Table 2 presents the prevalence estimates and odds ratios of ADRD diagnosis among TF adults compared to their matched CM and CW referents. In the full cohort, ADRD prevalence was 4.8% among TF adults, compared with 2.7% in CM and 3.0% in CW referents. The unadjusted odds of ADRD were significantly higher for TF adults relative to both CM (OR = 1.81; 95% CI: 1.29–2.54) and CW referents (OR = 1.65; 95% CI: 1.17–2.31). After adjusting for enrollment time, the associations were no longer statistically significant.
The prevalence of ADRD among TF individuals with a history of GAHT was 4.7%, compared to 2.2% in CM and 2.3% in CW referents.
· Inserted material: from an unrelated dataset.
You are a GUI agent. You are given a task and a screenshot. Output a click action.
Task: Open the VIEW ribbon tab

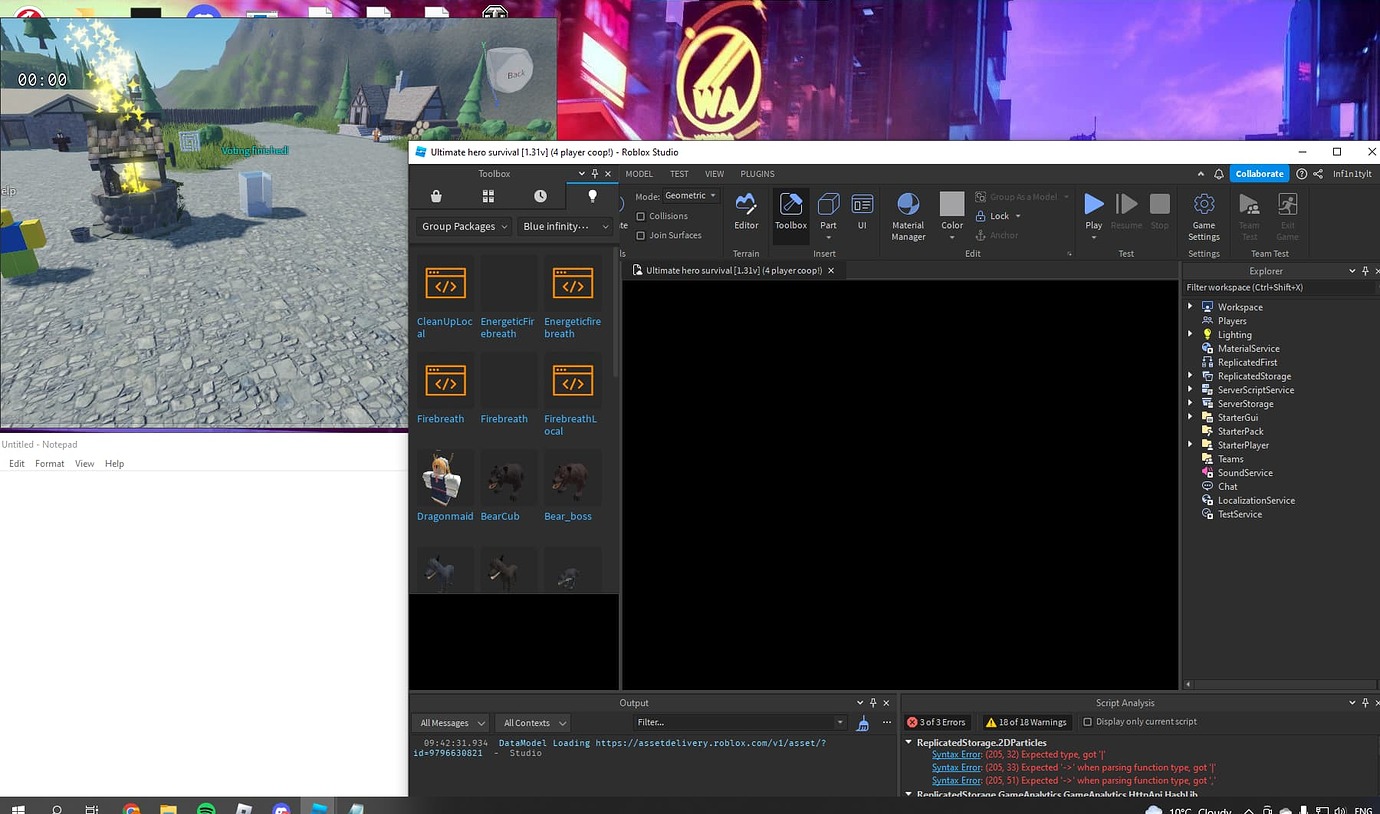point(714,173)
In analyses restricted to TF adults with evidence of GAHT and their cisgender referents, the odds of ADRD remained significantly elevated. The strength of these associations was slightly greater than those observed in the crude models of the overall cohort (versus CM: OR = 2.18; 95% CI: 1.43–3.34 and versus CW: OR = 2.08; 95% CI: 1.36–3.18). After adjusting for enrollment time, the associations remained significant, though the magnitude was attenuated relative to both CM (aOR = 1.75; 95% CI: 1.13–2.69) and CW referents (aOR = 1.70; 95% CI: 1.11–2.60).
Among TF cohort members from minoritized ethnoracial groups, ADRD prevalence was 3.1%, compared to 2.3% in CM and 1.5% in CW referents. The odds of ADRD among TF adults was not appreciably different from either CM or CW referents in unadjusted or adjusted analyses. However, these results were imprecise due to the small numbers of ADRD cases in this group.
DISCUSSION
4
This study builds on the limited but growing body of research examining ADRD in transgender populations by providing one of the first prevalence estimates of ADRD among TF adults with a history of GAHT and those from minoritized ethnoracial groups, using EHR data from a large, multi‐site integrated health system. Consistent with our hypothesis, TF adults had a significantly higher prevalence of ADRD compared to their matched CM and CW referents, but after adjusting for enrollment time, the associations were no longer significant, though the 95% CI ranged from 0.99 to 1.97 for the TF versus CM comparison and 0.92 to 1.82 for the TF versus CW comparison. Restricting the analysis to TF adults with a documented history of GAHT revealed a sustained and statistically significant association with ADRD, with effect sizes modestly exceeding those observed in the overall cohort. While adjusting for enrollment time reduced the strength of these associations, they remained significant relative to both CM and CW referent groups. Among TF adults from minoritized ethnoracial groups, ADRD prevalence was low and not appreciably different from that of cisgender referent groups, although these results were imprecise due to small case counts. Of note, the age distribution of the STRONG 2.0 cohort is younger than traditional aging cohorts, with most participants in their late sixties to early seventies at the end of follow‐up. Because ADRD prevalence rises sharply in adults over age 75, this younger age profile likely contributed to the low number of ADRD cases observed in both TF and cisgender groups. As a result, prevalence estimates should be interpreted cautiously, although the matched design ensures that our relative comparisons are not biased by these age differences.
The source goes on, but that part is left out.